◆ EXERCISE BRIEF ◆
Rewrite everything in the material from the line containing "Image resolution: width=605" down to the line containing "tap(385, 186)" as a Markdown table with the columns Row and Entry. Number each line in Row, and leave out blank lines.

-- begin MATERIALS PROVIDED --

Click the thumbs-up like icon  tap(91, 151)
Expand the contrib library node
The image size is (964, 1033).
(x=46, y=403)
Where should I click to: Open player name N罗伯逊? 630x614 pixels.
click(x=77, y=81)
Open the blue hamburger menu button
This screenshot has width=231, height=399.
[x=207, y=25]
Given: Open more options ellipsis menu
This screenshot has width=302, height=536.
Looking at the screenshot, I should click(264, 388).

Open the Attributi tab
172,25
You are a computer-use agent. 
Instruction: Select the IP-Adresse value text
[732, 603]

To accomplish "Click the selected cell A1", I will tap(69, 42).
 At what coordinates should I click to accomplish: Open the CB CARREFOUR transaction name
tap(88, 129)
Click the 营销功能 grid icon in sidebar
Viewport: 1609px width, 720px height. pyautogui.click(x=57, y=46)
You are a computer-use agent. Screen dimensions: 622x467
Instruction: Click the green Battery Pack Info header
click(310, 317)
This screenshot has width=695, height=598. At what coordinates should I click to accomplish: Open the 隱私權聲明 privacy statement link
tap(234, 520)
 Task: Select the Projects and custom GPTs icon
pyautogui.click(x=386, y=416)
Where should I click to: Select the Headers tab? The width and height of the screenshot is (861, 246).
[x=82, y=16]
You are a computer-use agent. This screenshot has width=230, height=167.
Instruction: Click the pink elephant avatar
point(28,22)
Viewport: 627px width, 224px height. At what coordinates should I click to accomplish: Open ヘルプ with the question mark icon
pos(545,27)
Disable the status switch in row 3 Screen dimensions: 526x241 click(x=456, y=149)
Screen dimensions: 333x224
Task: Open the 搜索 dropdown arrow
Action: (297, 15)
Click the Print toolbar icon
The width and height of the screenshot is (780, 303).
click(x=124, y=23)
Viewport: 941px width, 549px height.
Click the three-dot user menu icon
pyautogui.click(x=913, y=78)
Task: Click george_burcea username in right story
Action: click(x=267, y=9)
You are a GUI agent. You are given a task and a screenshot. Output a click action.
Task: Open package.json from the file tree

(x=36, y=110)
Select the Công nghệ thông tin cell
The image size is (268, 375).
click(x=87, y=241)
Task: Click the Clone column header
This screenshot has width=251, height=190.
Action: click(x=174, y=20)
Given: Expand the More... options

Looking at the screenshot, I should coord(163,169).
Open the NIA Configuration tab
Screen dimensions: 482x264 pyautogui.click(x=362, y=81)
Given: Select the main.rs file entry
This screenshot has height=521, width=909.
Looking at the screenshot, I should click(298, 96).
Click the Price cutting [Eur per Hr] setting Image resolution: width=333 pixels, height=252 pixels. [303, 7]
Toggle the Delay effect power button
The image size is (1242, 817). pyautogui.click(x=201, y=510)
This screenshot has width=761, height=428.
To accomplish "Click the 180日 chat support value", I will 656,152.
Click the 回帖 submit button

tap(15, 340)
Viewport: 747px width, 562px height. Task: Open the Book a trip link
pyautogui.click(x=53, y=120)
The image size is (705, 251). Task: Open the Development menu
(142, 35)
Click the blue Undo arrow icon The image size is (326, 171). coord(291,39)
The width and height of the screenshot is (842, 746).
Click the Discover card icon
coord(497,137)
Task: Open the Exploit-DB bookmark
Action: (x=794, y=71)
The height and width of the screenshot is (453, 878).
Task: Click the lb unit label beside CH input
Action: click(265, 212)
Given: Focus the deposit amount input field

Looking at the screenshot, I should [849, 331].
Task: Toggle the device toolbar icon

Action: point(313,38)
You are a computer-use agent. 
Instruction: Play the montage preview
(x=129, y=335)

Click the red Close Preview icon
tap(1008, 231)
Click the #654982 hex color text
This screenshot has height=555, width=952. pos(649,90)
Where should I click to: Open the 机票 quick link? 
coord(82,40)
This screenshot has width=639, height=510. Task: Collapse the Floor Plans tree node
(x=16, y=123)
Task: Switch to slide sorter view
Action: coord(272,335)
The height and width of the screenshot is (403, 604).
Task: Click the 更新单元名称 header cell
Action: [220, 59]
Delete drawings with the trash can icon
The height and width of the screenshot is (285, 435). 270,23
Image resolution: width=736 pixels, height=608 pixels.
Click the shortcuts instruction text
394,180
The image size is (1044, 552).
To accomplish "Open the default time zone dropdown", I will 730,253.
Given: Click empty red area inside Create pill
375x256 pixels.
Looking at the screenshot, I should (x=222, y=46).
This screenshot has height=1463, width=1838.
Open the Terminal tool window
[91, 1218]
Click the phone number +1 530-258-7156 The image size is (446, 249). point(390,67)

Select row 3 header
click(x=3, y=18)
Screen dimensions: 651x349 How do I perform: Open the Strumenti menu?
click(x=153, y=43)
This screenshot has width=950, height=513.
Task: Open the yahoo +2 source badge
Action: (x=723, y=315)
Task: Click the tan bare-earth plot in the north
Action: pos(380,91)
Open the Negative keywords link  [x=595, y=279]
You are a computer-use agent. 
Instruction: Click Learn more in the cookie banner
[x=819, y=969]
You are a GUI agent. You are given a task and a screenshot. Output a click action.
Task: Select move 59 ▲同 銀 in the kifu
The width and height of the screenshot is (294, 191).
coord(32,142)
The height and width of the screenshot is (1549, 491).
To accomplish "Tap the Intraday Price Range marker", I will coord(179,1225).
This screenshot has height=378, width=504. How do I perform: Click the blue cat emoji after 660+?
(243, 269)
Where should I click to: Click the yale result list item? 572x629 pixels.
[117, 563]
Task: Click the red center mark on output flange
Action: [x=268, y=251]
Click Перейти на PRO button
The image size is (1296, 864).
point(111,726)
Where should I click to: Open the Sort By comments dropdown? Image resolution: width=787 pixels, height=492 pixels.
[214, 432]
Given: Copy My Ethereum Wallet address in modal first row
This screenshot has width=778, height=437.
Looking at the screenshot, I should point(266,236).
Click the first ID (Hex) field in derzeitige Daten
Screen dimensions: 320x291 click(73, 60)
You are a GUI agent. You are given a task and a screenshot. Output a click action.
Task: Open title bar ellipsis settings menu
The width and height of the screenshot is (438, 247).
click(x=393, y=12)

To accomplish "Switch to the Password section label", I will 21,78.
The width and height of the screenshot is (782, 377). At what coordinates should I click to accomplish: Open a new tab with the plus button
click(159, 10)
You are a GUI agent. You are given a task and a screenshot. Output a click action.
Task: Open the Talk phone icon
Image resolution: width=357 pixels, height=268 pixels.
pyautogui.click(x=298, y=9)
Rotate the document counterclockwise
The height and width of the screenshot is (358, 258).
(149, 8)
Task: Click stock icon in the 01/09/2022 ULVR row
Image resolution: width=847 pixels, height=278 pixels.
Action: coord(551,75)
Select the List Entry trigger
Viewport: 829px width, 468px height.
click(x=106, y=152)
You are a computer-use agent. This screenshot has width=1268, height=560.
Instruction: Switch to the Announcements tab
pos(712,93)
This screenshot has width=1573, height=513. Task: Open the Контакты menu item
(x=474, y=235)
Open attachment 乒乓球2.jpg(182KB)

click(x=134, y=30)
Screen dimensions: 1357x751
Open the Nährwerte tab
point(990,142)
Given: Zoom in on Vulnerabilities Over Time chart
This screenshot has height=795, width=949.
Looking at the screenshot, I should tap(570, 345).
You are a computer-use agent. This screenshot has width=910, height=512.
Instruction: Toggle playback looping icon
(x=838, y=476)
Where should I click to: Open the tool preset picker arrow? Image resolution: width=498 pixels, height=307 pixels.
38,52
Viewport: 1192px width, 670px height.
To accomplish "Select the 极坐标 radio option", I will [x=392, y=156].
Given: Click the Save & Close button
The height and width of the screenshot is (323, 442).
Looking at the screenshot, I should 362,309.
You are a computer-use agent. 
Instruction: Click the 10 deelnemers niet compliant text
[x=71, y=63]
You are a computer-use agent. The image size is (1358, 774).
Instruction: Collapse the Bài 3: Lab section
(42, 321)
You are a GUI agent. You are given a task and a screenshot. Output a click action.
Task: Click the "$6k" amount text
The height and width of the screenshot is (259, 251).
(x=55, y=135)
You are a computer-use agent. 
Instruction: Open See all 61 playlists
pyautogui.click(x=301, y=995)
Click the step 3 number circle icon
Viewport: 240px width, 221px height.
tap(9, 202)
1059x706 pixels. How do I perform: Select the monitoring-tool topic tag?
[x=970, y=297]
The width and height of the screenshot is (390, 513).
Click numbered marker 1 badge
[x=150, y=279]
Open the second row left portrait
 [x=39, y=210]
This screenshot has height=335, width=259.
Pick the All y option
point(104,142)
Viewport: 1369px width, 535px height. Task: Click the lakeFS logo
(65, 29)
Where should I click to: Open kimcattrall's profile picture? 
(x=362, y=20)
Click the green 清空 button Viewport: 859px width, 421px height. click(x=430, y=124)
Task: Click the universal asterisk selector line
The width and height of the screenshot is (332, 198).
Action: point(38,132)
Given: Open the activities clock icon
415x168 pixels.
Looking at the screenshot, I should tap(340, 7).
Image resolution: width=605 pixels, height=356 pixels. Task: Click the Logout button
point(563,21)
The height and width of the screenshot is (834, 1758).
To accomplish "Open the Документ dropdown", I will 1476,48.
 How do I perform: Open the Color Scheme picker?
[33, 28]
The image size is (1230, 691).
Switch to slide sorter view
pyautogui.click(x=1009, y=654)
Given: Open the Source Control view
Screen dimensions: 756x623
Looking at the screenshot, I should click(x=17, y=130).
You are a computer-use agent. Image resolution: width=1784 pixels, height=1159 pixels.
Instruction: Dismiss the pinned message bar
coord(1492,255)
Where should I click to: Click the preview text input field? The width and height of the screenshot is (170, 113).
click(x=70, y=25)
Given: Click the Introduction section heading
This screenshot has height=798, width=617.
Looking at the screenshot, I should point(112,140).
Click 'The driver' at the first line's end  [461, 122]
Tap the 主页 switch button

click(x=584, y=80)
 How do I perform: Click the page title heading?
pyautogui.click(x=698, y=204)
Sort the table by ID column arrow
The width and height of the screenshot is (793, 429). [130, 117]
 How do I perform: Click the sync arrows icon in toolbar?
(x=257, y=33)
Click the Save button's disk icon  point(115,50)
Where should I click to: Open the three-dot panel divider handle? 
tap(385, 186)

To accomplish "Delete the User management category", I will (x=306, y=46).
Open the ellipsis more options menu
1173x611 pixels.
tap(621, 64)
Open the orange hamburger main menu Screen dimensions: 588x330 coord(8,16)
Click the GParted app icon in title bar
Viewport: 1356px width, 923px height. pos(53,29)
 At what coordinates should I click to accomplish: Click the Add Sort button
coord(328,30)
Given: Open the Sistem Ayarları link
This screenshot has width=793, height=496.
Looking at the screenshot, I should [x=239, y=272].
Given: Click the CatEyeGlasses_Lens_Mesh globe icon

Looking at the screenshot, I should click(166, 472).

-- end MATERIALS PROVIDED --

◆ OUTPUT FOR THIS EXERCISE ◆
| Row | Entry |
|---|---|
| 1 | Image resolution: width=605 pixels, height=356 pixels. Task: Click the Logout button |
| 2 | point(563,21) |
| 3 | The height and width of the screenshot is (834, 1758). |
| 4 | To accomplish "Open the Документ dropdown", I will 1476,48. |
| 5 |  How do I perform: Open the Color Scheme picker? |
| 6 | [33, 28] |
| 7 | The image size is (1230, 691). |
| 8 | Switch to slide sorter view |
| 9 | pyautogui.click(x=1009, y=654) |
| 10 | Given: Open the Source Control view |
| 11 | Screen dimensions: 756x623 |
| 12 | Looking at the screenshot, I should click(x=17, y=130). |
| 13 | You are a computer-use agent. Image resolution: width=1784 pixels, height=1159 pixels. |
| 14 | Instruction: Dismiss the pinned message bar |
| 15 | coord(1492,255) |
| 16 | Where should I click to: Click the preview text input field? The width and height of the screenshot is (170, 113). |
| 17 | click(x=70, y=25) |
| 18 | Given: Click the Introduction section heading |
| 19 | This screenshot has height=798, width=617. |
| 20 | Looking at the screenshot, I should point(112,140). |
| 21 | Click 'The driver' at the first line's end  [461, 122] |
| 22 | Tap the 主页 switch button |
| 23 | click(x=584, y=80) |
| 24 |  How do I perform: Click the page title heading? |
| 25 | pyautogui.click(x=698, y=204) |
| 26 | Sort the table by ID column arrow |
| 27 | The width and height of the screenshot is (793, 429). [130, 117] |
| 28 |  How do I perform: Click the sync arrows icon in toolbar? |
| 29 | (x=257, y=33) |
| 30 | Click the Save button's disk icon  point(115,50) |
| 31 | Where should I click to: Open the three-dot panel divider handle?  |
| 32 | tap(385, 186) |